• **Work to be completed**
Only the lines from the start of the data through the one containing "This screenshot has height=681, width=1280." belong in your answer; return them exactly.

[[ Data extracts open ]]

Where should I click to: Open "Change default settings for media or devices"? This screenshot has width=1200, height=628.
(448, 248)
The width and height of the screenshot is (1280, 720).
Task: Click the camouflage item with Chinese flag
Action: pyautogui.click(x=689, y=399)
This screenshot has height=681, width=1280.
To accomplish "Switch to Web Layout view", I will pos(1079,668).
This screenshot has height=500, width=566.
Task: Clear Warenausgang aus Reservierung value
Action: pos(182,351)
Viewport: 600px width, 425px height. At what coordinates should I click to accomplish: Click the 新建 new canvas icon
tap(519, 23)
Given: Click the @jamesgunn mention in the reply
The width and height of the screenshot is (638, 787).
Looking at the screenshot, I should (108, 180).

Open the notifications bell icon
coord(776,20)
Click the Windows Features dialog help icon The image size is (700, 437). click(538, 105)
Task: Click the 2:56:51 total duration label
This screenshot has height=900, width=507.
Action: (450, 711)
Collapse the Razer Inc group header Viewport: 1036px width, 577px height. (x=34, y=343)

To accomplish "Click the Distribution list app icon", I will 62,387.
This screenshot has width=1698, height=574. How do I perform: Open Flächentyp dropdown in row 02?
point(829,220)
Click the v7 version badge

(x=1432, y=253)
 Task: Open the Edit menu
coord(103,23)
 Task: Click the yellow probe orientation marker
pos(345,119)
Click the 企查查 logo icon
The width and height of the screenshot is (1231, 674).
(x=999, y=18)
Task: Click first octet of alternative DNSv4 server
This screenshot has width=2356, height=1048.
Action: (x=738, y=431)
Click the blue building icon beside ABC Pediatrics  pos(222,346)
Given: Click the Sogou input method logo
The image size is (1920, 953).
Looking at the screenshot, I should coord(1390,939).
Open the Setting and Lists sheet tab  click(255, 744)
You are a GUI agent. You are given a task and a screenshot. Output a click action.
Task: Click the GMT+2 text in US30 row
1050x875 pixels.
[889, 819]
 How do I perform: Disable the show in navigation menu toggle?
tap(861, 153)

[[ Data extracts closed ]]

• **Answer to this exercise**
Where should I click to: Open "Change default settings for media or devices"? This screenshot has width=1200, height=628.
(448, 248)
The width and height of the screenshot is (1280, 720).
Task: Click the camouflage item with Chinese flag
Action: pyautogui.click(x=689, y=399)
This screenshot has height=681, width=1280.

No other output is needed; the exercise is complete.